Deprecated: As of Go 1.16, this value is simply io.Discard.
var Discard io.Writer = io.Discard
func NopCloser ¶
func NopCloser(r io.Reader) io.ReadCloser
NopCloser returns a ReadCloser with a no-op Close method wrapping the provided Reader r.
Deprecated: As of Go 1.16, this function simply calls io.NopCloser.
func ReadAll ¶
func ReadAll(r io.Reader) ([]byte, error)
ReadAll reads from r until an error or EOF and returns the data it read. A successful call returns err == nil, not err == EOF. Because ReadAll is defined to read from src until EOF, it does not treat an EOF from Read as an error to be reported.

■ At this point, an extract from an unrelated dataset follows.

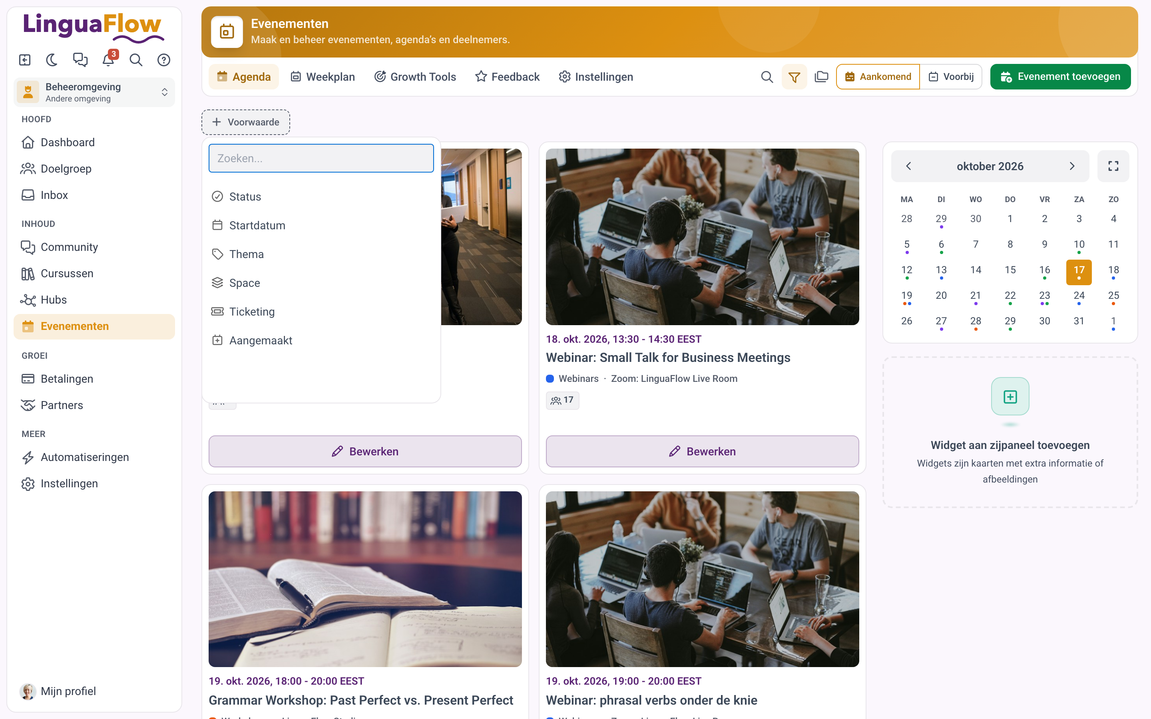Image resolution: width=1151 pixels, height=719 pixels.
Task: Switch to Aankomend events
Action: point(878,77)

Deprecated: As of Go 1.16, this function simply calls io.ReadAll.
▸ Example
func ReadDir ¶
func ReadDir(dirname string) ([]fs.FileInfo, error)
ReadDir reads the directory named by dirname and returns a list of fs.FileInfo for the directory's contents, sorted by filename. If an error occurs reading the directory, ReadDir returns no directory entries along with the error.
Deprecated: As of Go 1.16, os.ReadDir is a more efficient and correct choice: it returns a list of fs.DirEntry instead of fs.FileInfo, and it returns partial results in the case of an error midway through reading a directory.
If you must continue obtaining a list of fs.FileInfo, you still can:
entries, err := os.ReadDir(dirname) if err != nil { ... } infos := make([]fs.FileInfo, 0, len(entries)) for _, entry := range entries { info, err := entry.Info() if err != nil { ... } infos = append(infos, info) }
▸ Example
func ReadFile ¶
func ReadFile(filename string) ([]byte, error)
ReadFile reads the file named by filename and returns the contents. A successful call returns err == nil, not err == EOF. Because ReadFile reads the whole file, it does not treat an EOF from Read as an error to be reported.
Deprecated: As of Go 1.16, this function simply calls os.ReadFile.
▸ Example
func TempDir ¶
func TempDir(dir, pattern string) (name string, err error)
TempDir creates a new temporary directory in the directory dir. The directory name is generated by taking pattern and applying a random string to the end. If pattern includes a "*", the random string replaces the last "*". TempDir returns the name of the new directory. If dir is the empty string, TempDir uses the default directory for temporary files (see os.TempDir). Multiple programs calling TempDir simultaneously will not choose the same directory. It is the caller's responsibility to remove the directory when no longer needed.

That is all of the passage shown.